No Portal RH Trabalhista, nossa análise é fundamentada em fontes primárias — a CLT, a Portaria MTE 671/2021 e a jurisprudência do TST — em combinação com a monitorização contínua do mercado brasileiro de tecnologia para RH. Quando mencionamos uma empresa, os dados são extraídos de informações públicas disponíveis em seu site oficial.
Por que esse tema importa
O banco de horas conforme a CLT é um assunto que impacta diretamente a rotina do RH e do Departamento Pessoal, influenciando o compliance, o cálculo da folha de pagamento e, em casos de erro, pode gerar passivos trabalhistas. Um pequeno erro pode resultar em autuação, ações judiciais ou retrabalho no fechamento mensal. Por outro lado, um gerenciamento adequado reduz custos, melhora o ambiente de trabalho e libera tempo para atividades estratégicas.
Base regulatória e enquadramento
A base legal é a CLT — o art. 74 aborda o controle de jornada, os arts. 58 a 72 falam sobre a jornada de trabalho e os arts. 129 a 153 tratam das férias — juntamente com a Portaria MTE 671/2021, que se aplica ao registro eletrônico de ponto. É importante verificar a CCT da categoria, pois acordos e convenções coletivas podem estabelecer regras próprias. E se houver uso de biometria, a LGPD (Lei 13.709/2018) também deve ser considerada.
Aplicação prática — 5 passos
- Diagnóstico — faça um levantamento do cenário atual: número de colaboradores, escalas de trabalho, convenções aplicáveis, modalidade de trabalho (presencial/híbrido/remoto), unidades e CNPJs.
- Enquadramento legal — identifique quais regras específicas se aplicam ao seu porte, setor e regime. Consulte fontes primárias, evitando informações de terceiros.
- Escolha de ferramenta — quando o assunto requer tecnologia (controle de ponto, folha de pagamento, benefícios), opte com base em critérios objetivos: conformidade regulatória, mobilidade, integração, suporte e reputação verificável.
- Piloto controlado — inicie a implementação com um grupo restrito (15-30 dias, 5-10 pessoas). Ajuste problemas antes de expandir a aplicação.

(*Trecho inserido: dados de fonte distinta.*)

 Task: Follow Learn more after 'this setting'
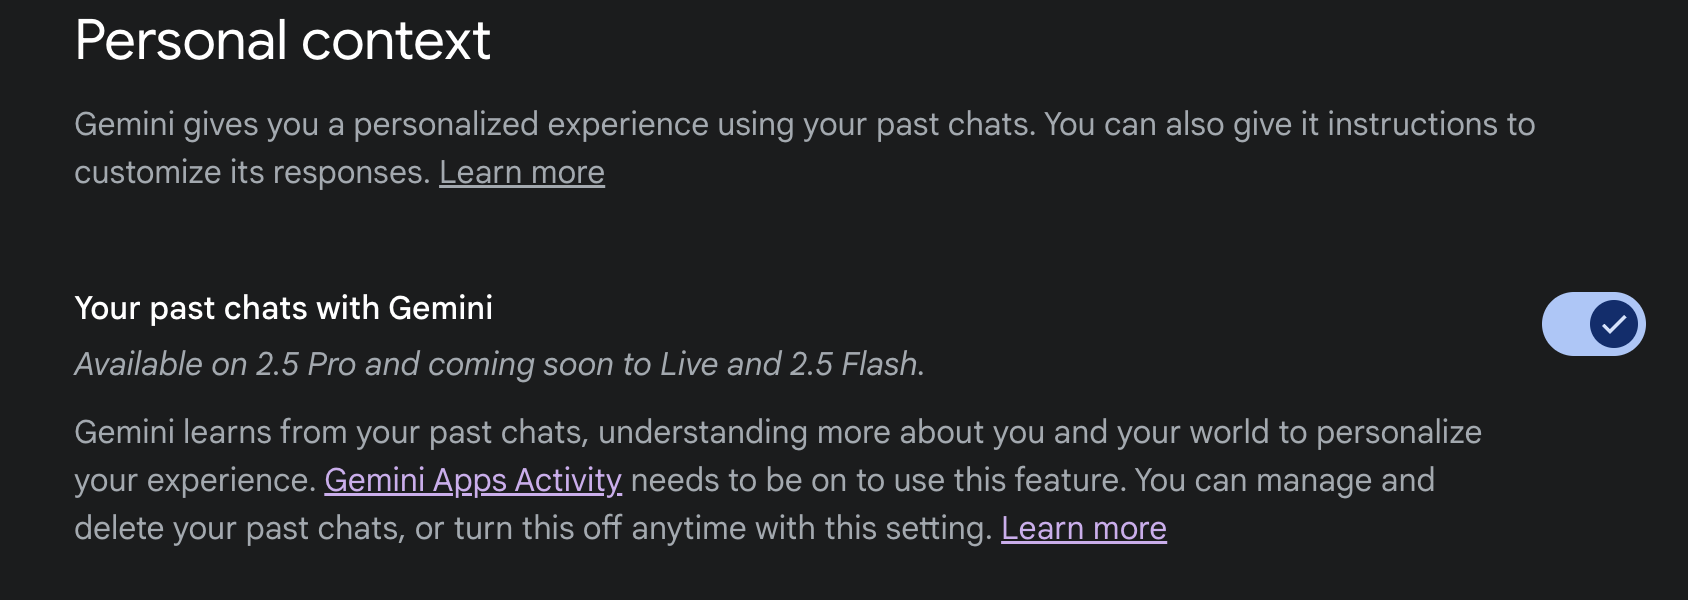point(1083,529)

- Documentação e treinamento — desenvolva uma política interna, capacite os gestores e comunique de forma clara e antecipada aos colaboradores. A documentação é fundamental para evitar ações judiciais.
Como aplicar no dia-a-dia
Neste contexto, o compliance se fundamenta mais em um processo bem estruturado do que em tecnologia específica. Organize: (1) uma política interna por escrito aprovada pela liderança, (2) um fluxo operacional com responsabilidades definidas, (3) a documentação de cada exceção, (4) auditorias regulares. Embora ferramentas sejam úteis, elas não substituem um bom processo.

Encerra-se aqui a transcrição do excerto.